New Tailpiece/Adjustable Bridge Assembly

The threaded inserts that are buried into the guitar body are slightly smaller than the originals. Therefore the holes are plugged and re-drilled. To achieve this two Mahogany plugs a turn down on the lathe, inserted and drilled out.

Posthole MeasurementHole Plugs in Lathe12.85mm in Mahogany

With the scratchplate removed a few of the scratchplate screw holes are repaired.

Breakout in cavity

Scratchplate Off Plugs Drilled

With the new wraparound bridge installed and the scratchplate secured correctly the guitar is ready to be set-up.

There is some fret wear which is honed out and the frets re-profiled. The fingerboard is cleaned and oiled and the guitar is re-strung with 10-46 gauge strings.

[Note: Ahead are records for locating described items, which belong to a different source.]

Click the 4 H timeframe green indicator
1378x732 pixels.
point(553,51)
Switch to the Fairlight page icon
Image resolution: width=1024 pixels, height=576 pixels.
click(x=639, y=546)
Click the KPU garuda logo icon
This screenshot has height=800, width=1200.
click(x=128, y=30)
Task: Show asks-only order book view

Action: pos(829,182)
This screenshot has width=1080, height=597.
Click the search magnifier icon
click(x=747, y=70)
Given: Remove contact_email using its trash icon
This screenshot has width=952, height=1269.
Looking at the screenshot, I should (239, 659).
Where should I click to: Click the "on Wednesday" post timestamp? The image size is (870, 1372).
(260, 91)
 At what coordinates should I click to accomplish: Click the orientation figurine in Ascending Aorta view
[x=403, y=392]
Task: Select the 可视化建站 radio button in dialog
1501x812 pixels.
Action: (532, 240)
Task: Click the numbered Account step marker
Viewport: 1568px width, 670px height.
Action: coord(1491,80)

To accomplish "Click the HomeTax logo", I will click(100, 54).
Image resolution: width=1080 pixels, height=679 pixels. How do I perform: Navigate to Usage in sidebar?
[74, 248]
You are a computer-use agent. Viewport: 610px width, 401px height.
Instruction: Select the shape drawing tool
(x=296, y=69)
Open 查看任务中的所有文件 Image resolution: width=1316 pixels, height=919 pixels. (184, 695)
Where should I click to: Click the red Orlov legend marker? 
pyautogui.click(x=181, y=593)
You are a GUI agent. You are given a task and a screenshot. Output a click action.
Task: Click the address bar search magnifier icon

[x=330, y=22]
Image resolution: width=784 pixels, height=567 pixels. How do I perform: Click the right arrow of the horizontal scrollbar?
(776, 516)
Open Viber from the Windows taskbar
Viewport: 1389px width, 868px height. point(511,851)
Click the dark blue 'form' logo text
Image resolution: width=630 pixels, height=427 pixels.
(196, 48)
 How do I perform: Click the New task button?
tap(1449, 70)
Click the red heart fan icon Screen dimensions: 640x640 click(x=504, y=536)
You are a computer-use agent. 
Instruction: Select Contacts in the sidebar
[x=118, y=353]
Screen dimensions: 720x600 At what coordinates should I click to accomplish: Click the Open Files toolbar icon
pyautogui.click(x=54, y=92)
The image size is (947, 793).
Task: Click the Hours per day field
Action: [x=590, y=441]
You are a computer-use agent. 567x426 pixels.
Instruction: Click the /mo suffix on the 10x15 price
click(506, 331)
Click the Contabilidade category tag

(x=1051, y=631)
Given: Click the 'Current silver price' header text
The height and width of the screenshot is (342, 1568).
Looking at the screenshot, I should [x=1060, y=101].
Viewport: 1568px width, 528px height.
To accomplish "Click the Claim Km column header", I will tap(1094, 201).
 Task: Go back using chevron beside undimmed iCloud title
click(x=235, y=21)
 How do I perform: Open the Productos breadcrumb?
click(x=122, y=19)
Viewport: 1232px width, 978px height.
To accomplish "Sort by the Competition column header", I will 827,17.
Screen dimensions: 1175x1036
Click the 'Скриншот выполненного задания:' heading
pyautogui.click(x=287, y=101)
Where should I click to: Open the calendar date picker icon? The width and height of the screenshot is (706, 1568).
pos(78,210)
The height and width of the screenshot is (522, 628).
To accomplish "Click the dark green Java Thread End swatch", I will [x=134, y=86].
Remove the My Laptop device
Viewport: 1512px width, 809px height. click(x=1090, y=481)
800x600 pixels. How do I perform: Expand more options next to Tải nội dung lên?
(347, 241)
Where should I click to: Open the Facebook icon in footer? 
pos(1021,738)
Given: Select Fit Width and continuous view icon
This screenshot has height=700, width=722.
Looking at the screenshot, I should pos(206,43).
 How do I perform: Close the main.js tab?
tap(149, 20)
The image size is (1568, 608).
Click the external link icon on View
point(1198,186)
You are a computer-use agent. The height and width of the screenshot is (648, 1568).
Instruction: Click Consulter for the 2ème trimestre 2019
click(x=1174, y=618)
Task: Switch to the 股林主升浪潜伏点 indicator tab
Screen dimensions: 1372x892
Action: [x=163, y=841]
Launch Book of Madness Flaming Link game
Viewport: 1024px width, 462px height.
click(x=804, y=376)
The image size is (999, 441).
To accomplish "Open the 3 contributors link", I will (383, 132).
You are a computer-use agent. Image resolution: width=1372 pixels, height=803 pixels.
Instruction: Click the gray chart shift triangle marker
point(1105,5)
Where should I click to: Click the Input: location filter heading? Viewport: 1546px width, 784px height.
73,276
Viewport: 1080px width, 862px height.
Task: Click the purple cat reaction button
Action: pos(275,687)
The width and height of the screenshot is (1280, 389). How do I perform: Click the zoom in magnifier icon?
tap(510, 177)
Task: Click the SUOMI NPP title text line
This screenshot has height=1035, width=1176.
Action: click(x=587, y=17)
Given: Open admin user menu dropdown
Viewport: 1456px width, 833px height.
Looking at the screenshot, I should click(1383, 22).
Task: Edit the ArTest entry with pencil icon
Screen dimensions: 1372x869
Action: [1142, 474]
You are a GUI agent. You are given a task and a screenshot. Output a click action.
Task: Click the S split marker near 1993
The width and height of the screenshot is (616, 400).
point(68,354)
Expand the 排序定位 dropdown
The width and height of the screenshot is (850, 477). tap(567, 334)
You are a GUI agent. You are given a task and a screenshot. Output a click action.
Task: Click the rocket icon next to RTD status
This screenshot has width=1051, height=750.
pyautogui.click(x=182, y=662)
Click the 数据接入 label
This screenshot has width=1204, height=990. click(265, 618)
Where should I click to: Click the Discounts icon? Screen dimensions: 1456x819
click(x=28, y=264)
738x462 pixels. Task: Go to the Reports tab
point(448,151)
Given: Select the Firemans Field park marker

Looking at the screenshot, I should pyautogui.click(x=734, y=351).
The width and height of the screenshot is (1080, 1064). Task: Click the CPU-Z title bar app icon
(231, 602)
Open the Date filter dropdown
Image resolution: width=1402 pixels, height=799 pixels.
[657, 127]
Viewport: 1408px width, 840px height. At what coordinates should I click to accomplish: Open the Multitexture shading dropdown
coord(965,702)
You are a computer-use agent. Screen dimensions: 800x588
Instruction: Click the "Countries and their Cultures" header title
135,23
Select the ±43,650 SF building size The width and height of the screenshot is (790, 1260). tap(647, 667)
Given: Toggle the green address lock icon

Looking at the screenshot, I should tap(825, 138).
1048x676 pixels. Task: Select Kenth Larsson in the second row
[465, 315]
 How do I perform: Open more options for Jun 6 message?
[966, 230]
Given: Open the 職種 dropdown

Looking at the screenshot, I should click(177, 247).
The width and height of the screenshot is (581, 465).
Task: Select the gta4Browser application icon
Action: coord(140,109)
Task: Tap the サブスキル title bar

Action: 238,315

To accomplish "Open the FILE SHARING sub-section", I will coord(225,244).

Luke checks out the guitars new set-up

Yes he likes it, one very happy Rifleman.


Luke Playing a Few Licks

Luke Standing


Check out the band on Facebook  https://www.facebook.com/therifles




4 Responses to “Electric Guitar Repair: 1968 Gibson Melody Maker”

  1. Martin Linford Says:

    Good to see ‘Trench Coats’ are back – must dig mine out now Summer is on the way.
    Oh, nice job on the Guitar by the way – no change there 🙂

  2. ed o'toole Says:

    Fascinating stuff, as always.

  3. Tom Bird Says:

    Hi, I have this exact same guitar and am.looking to sell it, would you know how much it’s worth or where would be the best place to sell it? It did suffer a broken neck but was repaired by a Gibson specialist in Cheltenham about 15 years ago and has been fine ever since. It has the black scratch plate as shown in this article and the pickups are not original but upgraded. It’s all in perfect working order however. I want to sell it so I can afford to buy a Fender Stratocaster hopefully!

  4. Jerry Whalen Says:

    I have a 1968 Gibson Melody Maker with the SG body style. The guitar shop owner that I bought it from had a fine rack of SGs. In 1975, the $350 price was out of my range. The owner said that he had a well-worn guitar that was similar. The guitar was in need of some cosmetics but other than that there were a few surprises. The previous guitar owner had ordered many upgrades and after a year, he never came back to get the guitar because he didn’t want to pay for all the extras that he had ordered. The guitar had been refitted with two humbuckers, new frets. and all other hardware including a Leo Quan badass guitar bridge. (biggie in the day). I had used this guitar when I was teaching in the same guitar shop when the new owner suggested that I get a few upgrades. He installed two Bill Laurence humbuckers with one split-coil and one standard humbucker with a three-option mini switch and a separate phase switch. The pickups were designed with the same specs as Jeff Beck’s guitars. I could get nine different tones from my Gibson without touching a pedal. The melody maker is still alive and kicking and I am ready to rehab the basic electronics without touching the other toys. The Melody maker’s name is Clyde! the original price was only $250. I can’t wait to bring it up to full power again!